→ Prompt
Two lines mark the range in the entries below: the one holding "Task: Click the left" and the one holding "You are a computer-use agent. The". Set down those two and all lines between them, exactly.

Records excerpted from a collection:

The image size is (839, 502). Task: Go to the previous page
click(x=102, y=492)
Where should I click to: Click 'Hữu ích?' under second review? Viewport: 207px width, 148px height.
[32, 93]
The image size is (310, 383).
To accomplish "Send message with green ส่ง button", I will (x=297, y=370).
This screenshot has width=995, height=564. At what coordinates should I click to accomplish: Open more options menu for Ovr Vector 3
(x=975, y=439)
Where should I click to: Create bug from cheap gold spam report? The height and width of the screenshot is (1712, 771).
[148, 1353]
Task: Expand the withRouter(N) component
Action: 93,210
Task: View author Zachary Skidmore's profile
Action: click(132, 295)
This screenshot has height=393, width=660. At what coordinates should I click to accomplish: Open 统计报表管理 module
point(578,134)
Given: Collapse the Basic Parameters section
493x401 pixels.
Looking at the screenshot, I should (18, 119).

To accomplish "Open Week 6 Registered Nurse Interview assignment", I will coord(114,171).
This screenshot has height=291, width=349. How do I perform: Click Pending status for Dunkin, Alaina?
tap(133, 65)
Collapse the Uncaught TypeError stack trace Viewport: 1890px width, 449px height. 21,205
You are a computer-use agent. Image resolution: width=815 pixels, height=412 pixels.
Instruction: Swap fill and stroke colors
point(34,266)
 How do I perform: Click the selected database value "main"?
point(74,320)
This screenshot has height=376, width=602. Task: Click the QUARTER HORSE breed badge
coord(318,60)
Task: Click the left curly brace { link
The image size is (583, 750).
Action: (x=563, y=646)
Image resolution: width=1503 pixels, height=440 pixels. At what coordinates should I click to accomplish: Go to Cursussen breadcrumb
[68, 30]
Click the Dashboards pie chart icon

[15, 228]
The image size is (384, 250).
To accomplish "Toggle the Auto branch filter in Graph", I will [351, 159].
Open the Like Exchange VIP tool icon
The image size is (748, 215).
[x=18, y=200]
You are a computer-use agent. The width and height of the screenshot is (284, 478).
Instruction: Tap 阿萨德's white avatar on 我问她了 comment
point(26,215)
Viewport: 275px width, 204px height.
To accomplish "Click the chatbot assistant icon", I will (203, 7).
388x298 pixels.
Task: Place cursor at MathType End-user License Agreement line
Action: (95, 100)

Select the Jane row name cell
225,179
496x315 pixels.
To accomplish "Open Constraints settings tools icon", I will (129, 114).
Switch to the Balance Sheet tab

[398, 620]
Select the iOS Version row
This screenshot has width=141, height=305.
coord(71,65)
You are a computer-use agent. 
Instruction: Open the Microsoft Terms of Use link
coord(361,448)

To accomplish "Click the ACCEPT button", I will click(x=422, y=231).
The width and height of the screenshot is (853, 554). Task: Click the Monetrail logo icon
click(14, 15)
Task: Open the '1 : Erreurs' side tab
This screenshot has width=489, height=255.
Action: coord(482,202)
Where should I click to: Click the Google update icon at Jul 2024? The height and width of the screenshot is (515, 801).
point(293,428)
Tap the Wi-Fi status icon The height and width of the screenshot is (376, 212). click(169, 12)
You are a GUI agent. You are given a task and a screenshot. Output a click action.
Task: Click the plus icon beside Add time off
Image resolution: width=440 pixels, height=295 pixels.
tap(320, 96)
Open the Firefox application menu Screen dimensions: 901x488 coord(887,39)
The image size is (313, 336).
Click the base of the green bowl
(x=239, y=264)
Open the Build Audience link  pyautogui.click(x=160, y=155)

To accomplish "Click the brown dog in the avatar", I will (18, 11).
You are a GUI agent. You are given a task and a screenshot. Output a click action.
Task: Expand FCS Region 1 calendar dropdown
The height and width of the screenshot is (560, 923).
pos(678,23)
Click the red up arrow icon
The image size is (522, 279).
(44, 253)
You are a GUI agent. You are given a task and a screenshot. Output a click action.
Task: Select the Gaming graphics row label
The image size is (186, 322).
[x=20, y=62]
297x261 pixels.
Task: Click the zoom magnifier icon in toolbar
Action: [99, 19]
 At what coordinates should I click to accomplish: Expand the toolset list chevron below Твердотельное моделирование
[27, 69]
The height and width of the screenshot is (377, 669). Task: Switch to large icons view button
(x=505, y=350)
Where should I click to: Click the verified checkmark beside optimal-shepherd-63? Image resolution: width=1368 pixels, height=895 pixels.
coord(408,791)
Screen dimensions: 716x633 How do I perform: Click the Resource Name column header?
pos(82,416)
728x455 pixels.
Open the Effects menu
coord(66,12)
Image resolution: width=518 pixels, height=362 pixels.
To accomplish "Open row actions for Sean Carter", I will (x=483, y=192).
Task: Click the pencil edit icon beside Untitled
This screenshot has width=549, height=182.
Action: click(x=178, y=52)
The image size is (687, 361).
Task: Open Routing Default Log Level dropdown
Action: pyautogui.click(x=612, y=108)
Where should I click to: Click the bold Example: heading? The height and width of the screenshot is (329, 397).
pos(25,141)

→ Final answer
Task: Click the left curly brace { link
The image size is (583, 750).
Action: (x=563, y=646)
Image resolution: width=1503 pixels, height=440 pixels. At what coordinates should I click to accomplish: Go to Cursussen breadcrumb
[68, 30]
Click the Dashboards pie chart icon

[15, 228]
The image size is (384, 250).
To accomplish "Toggle the Auto branch filter in Graph", I will [351, 159].
Open the Like Exchange VIP tool icon
The image size is (748, 215).
[x=18, y=200]
You are a computer-use agent. The width and height of the screenshot is (284, 478).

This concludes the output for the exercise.